In drieslab/Giotto_site_suite: Spatial Single-Cell Transcriptomics Toolbox

How to contribute

We welcome contributions or suggestions from other developers and here we provide a number of rules, suggestions and tips to help you contribute to Giotto in a sustainable manner. Please contact us if you have questions or would like to discuss an addition or major modifications to the Giotto main code.

$~$

Coding Style

Following a particular programming style will help programmers read and understand source code conforming to the style, and help to avoid introducing errors. Here we present a small list of guidelines on what is considered a good practice when writing R codes in Giotto package. Most of them are adapted from Bioconductor - coding style or Google's R Style Guide. These guidelines are preferences and strongly encouraged!

Indentation
- Use 4 spaces for indenting. No tabs.
- Preferably no lines longer than 80 characters. This includes function documentations, examples, and vignette code chunks.
Function names
- Use camelCase.
- Do not use "." (in the S3 class system, some(x) where x is class A will dispatch to some.A).
- Use underscores for non-exported functions, like 'non_exported_function'.
Use of space
- Do not place a space before a comma, but always place one after a comma. This: a, b, c.
- Always use space around “=” when using named arguments to functions. This: somefunc(a = 1, b = 2).
Use of symbols
- Do not use any non-ASCII characters

$~$

Stat functions

Most Giotto commands can accept several matrix classes (DelayedMatrix, SparseM, Matrix or base matrix). To facilitate this we provide flexible wrappers that work on any type of matrix class. They can be found in the utilities.R file.

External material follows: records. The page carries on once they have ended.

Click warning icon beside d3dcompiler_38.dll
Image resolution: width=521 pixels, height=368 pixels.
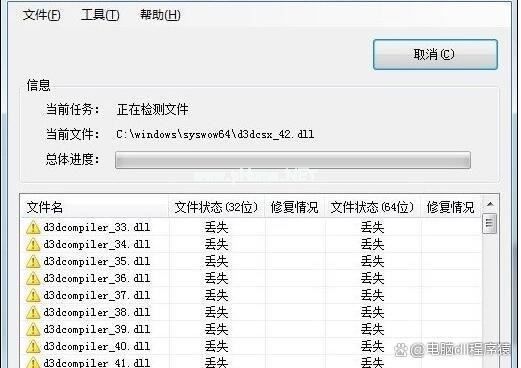(x=33, y=313)
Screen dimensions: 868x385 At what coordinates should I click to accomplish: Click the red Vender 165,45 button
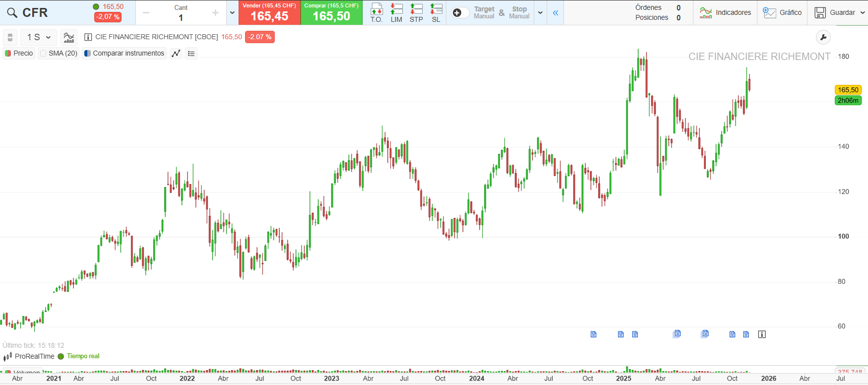[x=269, y=13]
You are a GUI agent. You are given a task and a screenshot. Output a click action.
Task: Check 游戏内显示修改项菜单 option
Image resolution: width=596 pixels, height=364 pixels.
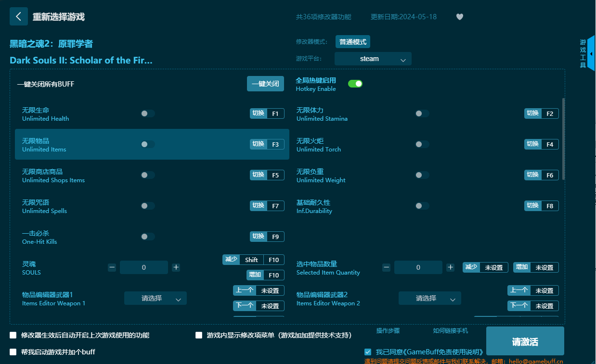[x=197, y=335]
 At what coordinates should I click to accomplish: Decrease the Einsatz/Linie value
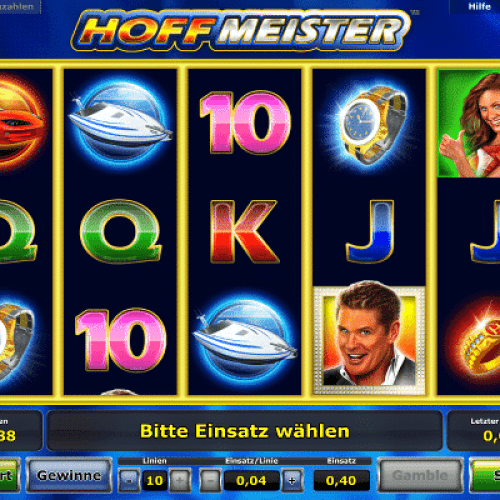(x=210, y=480)
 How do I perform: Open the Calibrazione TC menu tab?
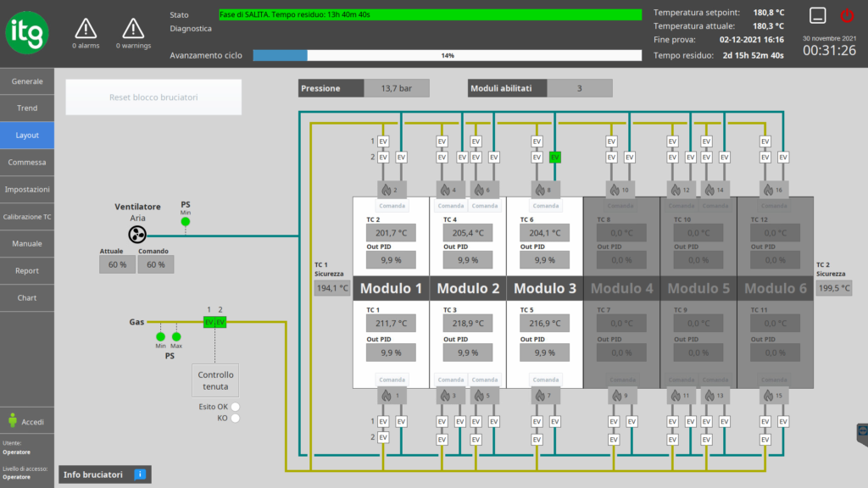[x=27, y=217]
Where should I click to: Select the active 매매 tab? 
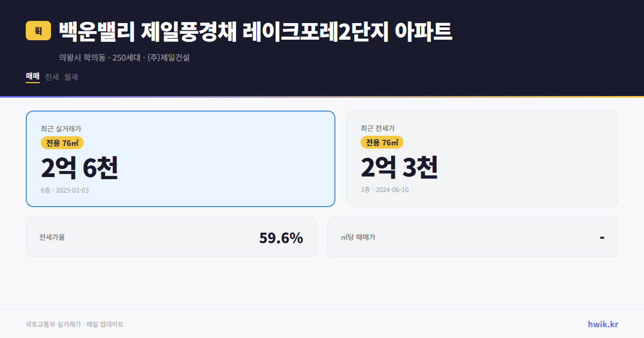click(x=32, y=77)
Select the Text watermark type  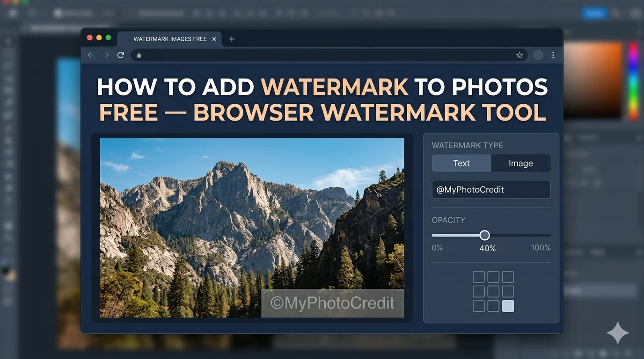point(461,163)
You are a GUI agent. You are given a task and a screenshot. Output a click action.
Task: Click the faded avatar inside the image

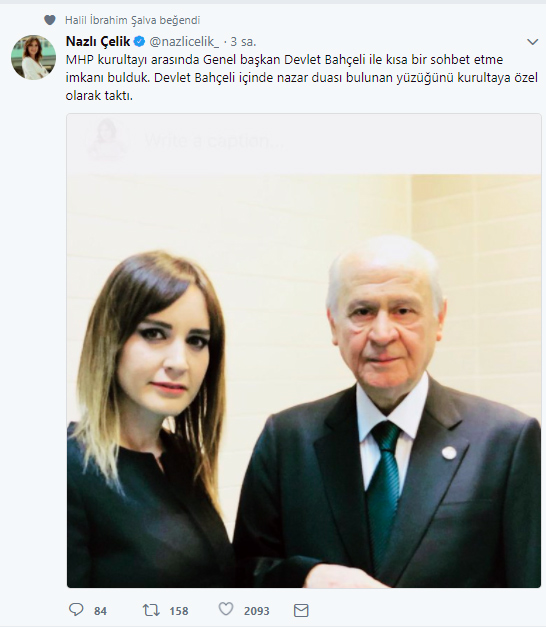(107, 139)
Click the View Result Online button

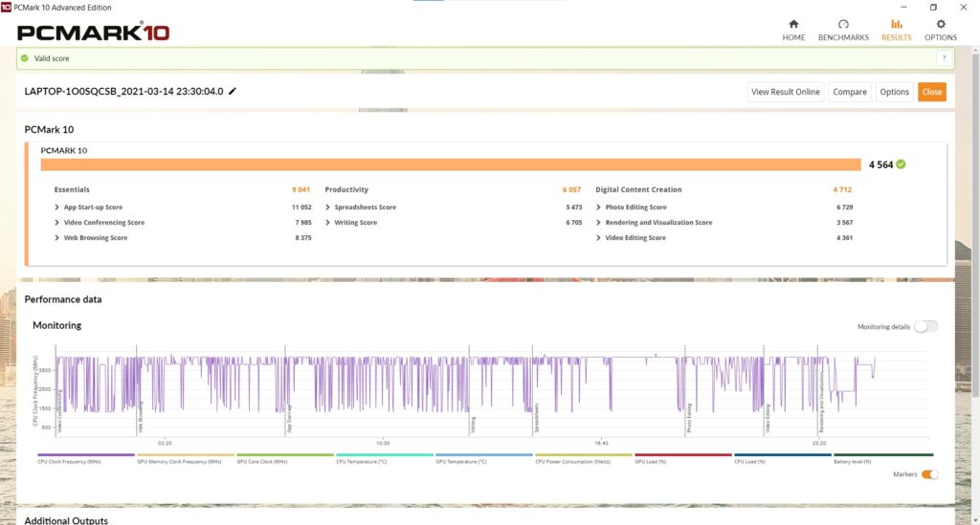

mean_flex: analogous to mean()
rowSums_flex: analogous to rowSums()
rowMeans_flex: analogous to rowMeans()
colSums_flex: analogous to colSums()
colMeans_flex: analogous to colMeans()
t_flex: analogous to t()
cor_flex: analogous to cor()

$~$

Auxiliary functions

Giotto has a number of auxiliary or convenience functions that might help you to adapt your code or write new code for Giotto. We encourage you to use these small functions to maintain uniformity throughout the code.

lapply_flex: analogous to lapply() and works for both windows and unix systems
all_plots_save_function: compatible with Giotto instructions and helps to automatically save generated plots
determine_cores: to determine the number of cores to use if a user does not set this explicitly
get_os: to identify the operating system
update_giotto_params: will catch and store the parameters for each used command on a giotto object
package_check: to check if a package exists, works for packages on CRAN, Bioconductor and Github.

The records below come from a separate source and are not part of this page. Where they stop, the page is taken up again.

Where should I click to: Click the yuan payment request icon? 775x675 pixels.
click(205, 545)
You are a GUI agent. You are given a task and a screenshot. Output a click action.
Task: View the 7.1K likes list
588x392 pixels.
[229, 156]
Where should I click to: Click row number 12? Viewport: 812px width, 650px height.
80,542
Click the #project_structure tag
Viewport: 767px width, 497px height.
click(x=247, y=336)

The last function should be used within your contribution code. It has the additional benefit that it will suggest the user how to download the package if it is not available. To keep the size of Giotto within limits we prefer not to add too many new dependencies.

$~$

Getters and Setters

Giotto stores information in different slots, which can be accessed through these getters and setters functions. They can be found in the accessors.R file.

get_expression_values: To select the expression matrix to use
set_expression_values: Sets a new expression matrix to the expression slot
get_spatial_locations: Get spatial locations to use
set_spatial_locations: Sets new spatial locations
get_dimReduction: To select the dimension reduction values to use
set_dimReduction: Sets new dimension reduction object
get_NearestNetwork: To select the nearest neighbor network (kNN or sNN) to use
set_NearestNetwork: Sets a new nearest neighbor network (kNN or sNN)
get_spatialNetwork: To select the spatial network to use
set_spatialNetwork: Sets a new spatial network
get_spatialGrid: To select the spatial grid to use
set_spatialGrid: Sets a new spatial grid
get_polygon_info: Gets spatial polygon information
set_polygon_info: Set new spatial polygon information
get_feature_info: Gets spatial feature information
set_feature_info: Sets new spatial feature information
get_spatial_enrichment: Gets spatial enrichment information
set_spatial_enrichment: Sets new spatial enrichment information

$~$

Python code

To use Python code we prefer to create a python wrapper/functions around the python code, which can then be sourced by reticulate. As an example we show the basic principles of how we implemented the Leiden clustering algorithm.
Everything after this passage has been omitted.